**WRITTEN REQUEST 1**
Reproduce the records exactly, everything from their first line down to and including the line containing "This screenshot has height=213, width=487.".

**DOCUMENT**
--------------------------------

# VFD to convert 240 single phase to 208 3 phase and some problems



## wiz1997 (Mar 30, 2021)

You state three loads, one on each phase.

Why do you need 3 phase?


----------



## paulengr (Oct 8, 2017)

EJPHI said:


> I am working on a project to power an environmental chamber that requires 208. We only have 240 single phase. The chamber is wired delta with fan motor on one phase, a chiller compressor on the second phase, and a resistive heater on the third phase. The loads are not balanced and the chamber specifies a maximum of 20A load on each phase. It is expected that there will be cases during operation where there will be no load current on multiple phases. We bought a 7.5 kW LSIS VFD , as well as some inductors and capacitors to use to filter out the VFD noise.
> 
> To check out the VFD and filter set up, we just connected the filter to the VFD with no load. Just after start up, the VFD trips at 1 Hz and 150A with either 120V or 240V input. We think the filter inductors are saturating and the transient current through the 2.2 uF capacitors is then getting very high.
> 
> ...


Depends on the VFD as far as carrier frequency. Not sure which one you bought. Read the manual.

Ferrites have a band pass effect and effectively are limited to several tens of KHz to Megahertz ranges. Good for EMI but terrible for power filters. Yes you have higher mu but it’s very frequency dependent. Siliconized steel doesn’t have that problem. The thinner it gets the smaller the domains which helps reduce saturation but at higher expense and mu rarely gets over 100. If you truly want excessively high and high bandwidth then the best way is using nano crystalline cores which can get up to 30,000-80,000 with reasonably high bandwidth but it has serious saturation limits considering the extremely high mu. I’ve had to use huge stacks of the stuff in filters handling tens of Amps. So may want to do this in stages. Ferrites OK for say 50 KHz or higher. Iron cores good for low frequency but it’s hard.

AND do not for a minute discount the REAL inductor model. You can’t avoid the resistance. In conjunction with capacitors you can easily end up with effectively a dead short. Running a frequency sweep and measuring filter performance can fool you because magnetics are pretty nonlinear.


----------



## micromind (Aug 11, 2007)

Are the 3 loads hot to neutral or hot to hot single phase?

Also, capacitors on the load side of a VFD are not a good idea.


----------



## Peewee0413 (Oct 18, 2012)

micromind said:


> Are the 3 loads hot to neutral or hot to hot single phase?
> 
> Also, capacitors on the load side of a VFD are not a good idea.


I read it 5 times and still can't figure it out lol.


----------



## CMP (Oct 30, 2019)

Can you post a control drawing of the internal loads?


----------



## EJPHI (May 7, 2008)

micromind said:


> Also, capacitors on the load side of a VFD are not a good idea.


The loads are hot to hot; delta. Why are load side caps on the VFD a bad idea if they are after the series inductors?. 

Aren't most post VFD filters series L shunt C?


----------



## EJPHI (May 7, 2008)

wiz1997 said:


> You state three loads, one on each phase.
> 
> Why do you need 3 phase?


The chamber is wired as 208 delta from the factory. If we had 208 delta there would be no problemo. But we do not, hence the issue.


----------



## Jlarson (Jun 28, 2009)

This sounds like a flaming trash receptacle in the making, actually sounds like the device was a dumpster fire from the start lol.

Was lets rig this onto a VFD the first stop on the idea train or was there a plan A? Are all the parts just line-line 208 single phase?


----------



## Peewee0413 (Oct 18, 2012)

I think you're confusing a VFD with a transformer/converter. lol


----------



## gpop (May 14, 2018)

--------------------------------

**SUPPLIED INFORMATION**
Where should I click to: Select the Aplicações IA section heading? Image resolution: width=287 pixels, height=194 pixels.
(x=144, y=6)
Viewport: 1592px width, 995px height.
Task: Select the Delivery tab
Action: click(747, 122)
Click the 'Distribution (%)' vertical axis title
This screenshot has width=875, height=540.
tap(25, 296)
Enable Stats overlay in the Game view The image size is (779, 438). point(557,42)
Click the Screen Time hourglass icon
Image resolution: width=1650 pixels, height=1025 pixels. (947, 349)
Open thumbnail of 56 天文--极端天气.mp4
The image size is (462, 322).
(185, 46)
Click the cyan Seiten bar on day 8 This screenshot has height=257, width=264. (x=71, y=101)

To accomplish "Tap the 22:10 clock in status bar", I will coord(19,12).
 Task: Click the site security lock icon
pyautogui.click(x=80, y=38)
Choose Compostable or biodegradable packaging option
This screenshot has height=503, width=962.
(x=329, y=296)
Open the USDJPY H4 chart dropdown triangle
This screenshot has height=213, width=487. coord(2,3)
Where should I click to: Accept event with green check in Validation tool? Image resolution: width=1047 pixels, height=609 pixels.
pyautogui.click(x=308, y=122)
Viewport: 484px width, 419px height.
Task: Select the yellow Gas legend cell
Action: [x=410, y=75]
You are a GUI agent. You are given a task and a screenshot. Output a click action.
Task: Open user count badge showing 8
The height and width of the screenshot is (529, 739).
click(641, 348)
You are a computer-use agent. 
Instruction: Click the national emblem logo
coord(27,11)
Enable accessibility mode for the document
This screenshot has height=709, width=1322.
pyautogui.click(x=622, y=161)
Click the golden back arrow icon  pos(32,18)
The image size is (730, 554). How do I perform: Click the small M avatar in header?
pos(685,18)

--------------------------------

**WRITTEN REQUEST 2**
In the forum thread, why does paulengr say ferrites are good for EMI but terrible for power filters? Answer in one to three sentences.

**RESPONSE 1**
Where should I click to: Select the Aplicações IA section heading? Image resolution: width=287 pixels, height=194 pixels.
(x=144, y=6)
Viewport: 1592px width, 995px height.
Task: Select the Delivery tab
Action: click(747, 122)
Click the 'Distribution (%)' vertical axis title
This screenshot has width=875, height=540.
tap(25, 296)
Enable Stats overlay in the Game view The image size is (779, 438). point(557,42)
Click the Screen Time hourglass icon
Image resolution: width=1650 pixels, height=1025 pixels. (947, 349)
Open thumbnail of 56 天文--极端天气.mp4
The image size is (462, 322).
(185, 46)
Click the cyan Seiten bar on day 8 This screenshot has height=257, width=264. (x=71, y=101)

To accomplish "Tap the 22:10 clock in status bar", I will coord(19,12).
 Task: Click the site security lock icon
pyautogui.click(x=80, y=38)
Choose Compostable or biodegradable packaging option
This screenshot has height=503, width=962.
(x=329, y=296)
Open the USDJPY H4 chart dropdown triangle
This screenshot has height=213, width=487. coord(2,3)

**RESPONSE 2**
Ferrites have a band-pass effect and are effectively limited to ranges from several tens of kHz to megahertz. Their higher mu is also very frequency dependent.